Don’t let the numbers get you down if you’re thinking about heading out on your own to develop a new startup. The odds against success can be daunting as you worry about everything that goes into starting a new business. But you can be an exception to the rule if you arm yourself with knowledge gleaned from others’ mistakes.
Why do many startups fail and how can you avoid these failures?
There are heaps of reasons why startups fail, many of which have to do with unique personal situations involving the people or funding behind a project. But there are other problems that you can avoid. Here are a few of the most common and how to navigate around them.
The issue: Wasting time and money trying to save time and money
Trying to take on more than you can handle can lead to massive issues for your startup. Of course you probably don’t want to shell out a bunch of money hiring people, so you might think you can take care of everything from office set up to digital infrastructure. Chances are you can’t.

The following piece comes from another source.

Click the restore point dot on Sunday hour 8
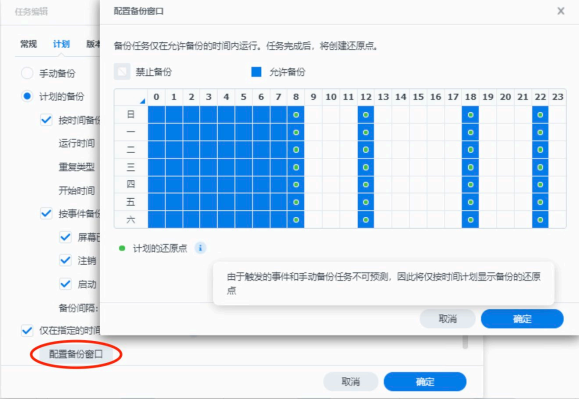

The solution: Taking advantage of valuable resources, even if they might cost you a little in the short term, can greatly help you out in the long run. Use managed IT services to lessen tech headaches, or have professionals train your new team in how to use important software. Doing so is a smart way to manage your time and will allow you to spend time on other tasks while also saving you from wasting time and money when things go wrong.
The issue: Lack of focus
You might think you’re covering your bases by offering a wide variety of services or products that give you a better chance of striking gold. But in reality you’re spreading yourself too thin. Think about it like a restaurant that offers Thai, Japanese, BBQ and pizza. There’s very little chance a kitchen is good enough to excel in all those areas. Because of this, all the food ends up being average. The same goes for your company.
The solution: The best thing to do if you’re starting a new business is to choose one avenue and concentrate hard on it. Throw your resources into your best idea to really earn a foothold in the industry in which you will be operating. There will always be time to expand in the future.
The issue: There’s no market
You might have a product or service that is perfectly crafted. But if nobody wants it, it doesn’t mean a whole lot. Perhaps a machine that puts on your socks for you every day sounds like a great idea, but does anybody really have an issue with doing so the old fashioned way?
The solution: Make sure that what you’re setting out to do will serve some sort of defined need or shortcoming in the market. To ensure this is the case, try to do some research, whether it be surveying the target audience or looking at potential competitors and seeing where they’ve been successful, therefore getting an idea of what people are looking for.
The issue: Flying blind
Starting a new business requires careful planning. But some people get too caught up in the excitement of building. They get the ball rolling with a good idea, find some money and sink it into something that they haven’t thought through and end up crapping out early. Even the best ideas that deserve to be brought to market can be sunk by poor planning.
The solution: While you definitely will not be able to account for surprises, you need to have a clear roadmap of how you’re going to go about building your startup. Begin with a mission statement that states what you’re trying to do. Develop a strong business plan early that can act as a roadmap for business. Think about contingency plans and plan out a growth strategy. All of this forward thinking will save you headaches and heartache later.
The issue: Running out of money
This one is pretty self-explanatory, but it is still probably the most prevalent danger to the success of a startup. A great idea and business plan don’t mean much if you don’t have the means to carry them out. And the means to carry them out can often be boiled down to money.
The solution: Don’t jump in before you’re ready to swim in the deep end of the pool. That means dedicating large parts of the aforementioned business plan to how you’re going to raise money not only in the infancy of your startup, but also throughout its life cycle before your service or product becomes profitable. You should have a strong foundation, both economically and in terms of actual physical tools and assets, in place before you get started.
Starting a new business is not a walk in the park. It takes a massive amount of detail-oriented planning and litres of blood, sweat and tears. There will be successes, and there will be failures. But, with these and other great tips from Saxons, hopefully the former will outweigh the latter.